AIM OF THE TASK: Reproduce the passage of the letter about the capitulation of Monterey below, from "I did not then, nor" up to and including "by the capitulation?", with no changes.

TEXT TO READ:
_ _ _ _ _ _ _
Dear Sir: After much
speculation and no little misrepresentation about the capitulation of Monterey,
I perceive by our recent newspapers, that a discussion has arisen as to who is
responsible for that transaction. As one of the commissioners who were
entrusted by General Taylor with the arrangements of the terms upon which the
city of Monterey and its fortifications should be delivered to our forces, I
have had frequent occasion to recur to the course then adopted, and the
considerations which led to it. My judgment after the fact has fully sustained
my decisions at the date of the occurrence; and feeling myself responsible for
the instrument as we prepared and presented it to our commanding general, I
have the satisfaction, after all subsequent events, to believe that the terms
we offered were expedient, and honorable, and wise. A distinguished gentleman
with whom I acted on that commission, Governor Henderson, says, in a recently
published letter, "I did not at the time, nor do I still like the terms,
but acted as one of the commissioners, together with Geenral Worth and Colonel
Davis, to carry out General Taylor's instructions. We ought and could have made
them surrender at discretion," &c., &c.
From each position
taken in the above paragraph I dissent. The instructions given by General
Taylor only presented his object, and fixed a limit to the powers of his
commissioners; hence, when points were raised which exceeded our discretion,
they were referred to the commander; but minor points were acted on, and
finally submitted as a part of our negotiation. We fixed the time within which
the Mexican forces should retire from Monterey. We agreed upon the time we
would wait for the decision of the respective governments, which I recollect
was less by thirty-four days than the Mexican commissioners asked—the period
adopted being that which, according to our estimate, was required to bring up
the rear of our army with the ordnance and supplies necessary for further
operations.
I did not then, nor
do I now, believe we could have made the enemy surrender at discretion. Had I
entertained the opinion it would have been given to the commission, and to the
commanding general, and would have precluded me from signing an agreement which
permitted the garrison to retire with the honors of war. It is demonstrable,
from the position and known prowess of the two armies, that we could drive the
enemy from the town; but the town was untenable whilst the main fort (called
the new citadel) remained in the hands of the enemy. Being without siege
artillery or entrenching tools, we could only hope to carry this fort by storm,
after a heavy loss from our army; which, isolated in a hostile country, now
numbered less than half the forces of the enemy. When all this had been
achieved, what more would we have gained than by the capitulation?
_ _ _ _ _ _ _
RECORDS SUPPLIED:
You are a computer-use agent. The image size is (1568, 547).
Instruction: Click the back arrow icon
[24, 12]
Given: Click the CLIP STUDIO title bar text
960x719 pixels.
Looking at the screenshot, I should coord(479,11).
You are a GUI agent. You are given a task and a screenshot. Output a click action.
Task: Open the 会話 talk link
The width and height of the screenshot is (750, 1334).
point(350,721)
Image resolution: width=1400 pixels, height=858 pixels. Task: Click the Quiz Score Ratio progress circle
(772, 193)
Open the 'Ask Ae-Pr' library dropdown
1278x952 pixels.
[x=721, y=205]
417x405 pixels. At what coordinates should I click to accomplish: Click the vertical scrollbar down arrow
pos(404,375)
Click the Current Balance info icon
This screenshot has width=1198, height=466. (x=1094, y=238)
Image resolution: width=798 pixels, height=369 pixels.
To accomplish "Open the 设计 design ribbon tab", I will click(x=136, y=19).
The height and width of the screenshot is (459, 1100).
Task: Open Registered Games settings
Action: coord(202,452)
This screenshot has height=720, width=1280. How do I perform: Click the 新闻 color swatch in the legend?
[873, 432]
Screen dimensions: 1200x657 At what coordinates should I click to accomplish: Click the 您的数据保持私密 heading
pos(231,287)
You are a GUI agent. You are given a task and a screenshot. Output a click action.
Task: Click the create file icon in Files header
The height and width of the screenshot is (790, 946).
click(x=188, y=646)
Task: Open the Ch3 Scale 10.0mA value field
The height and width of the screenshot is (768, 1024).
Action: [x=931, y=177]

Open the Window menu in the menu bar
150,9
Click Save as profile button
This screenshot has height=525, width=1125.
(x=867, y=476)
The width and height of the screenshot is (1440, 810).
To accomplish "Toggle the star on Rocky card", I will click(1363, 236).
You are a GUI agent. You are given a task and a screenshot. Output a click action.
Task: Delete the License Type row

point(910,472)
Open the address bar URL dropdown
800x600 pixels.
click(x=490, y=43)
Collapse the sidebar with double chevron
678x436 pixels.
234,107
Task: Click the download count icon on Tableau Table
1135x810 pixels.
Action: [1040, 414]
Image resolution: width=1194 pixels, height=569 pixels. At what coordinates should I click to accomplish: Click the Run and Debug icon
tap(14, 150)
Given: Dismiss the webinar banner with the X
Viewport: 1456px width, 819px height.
_ _ _ _ _ _ _
RESULT:
I did not then, nor
do I now, believe we could have made the enemy surrender at discretion. Had I
entertained the opinion it would have been given to the commission, and to the
commanding general, and would have precluded me from signing an agreement which
permitted the garrison to retire with the honors of war. It is demonstrable,
from the position and known prowess of the two armies, that we could drive the
enemy from the town; but the town was untenable whilst the main fort (called
the new citadel) remained in the hands of the enemy. Being without siege
artillery or entrenching tools, we could only hope to carry this fort by storm,
after a heavy loss from our army; which, isolated in a hostile country, now
numbered less than half the forces of the enemy. When all this had been
achieved, what more would we have gained than by the capitulation?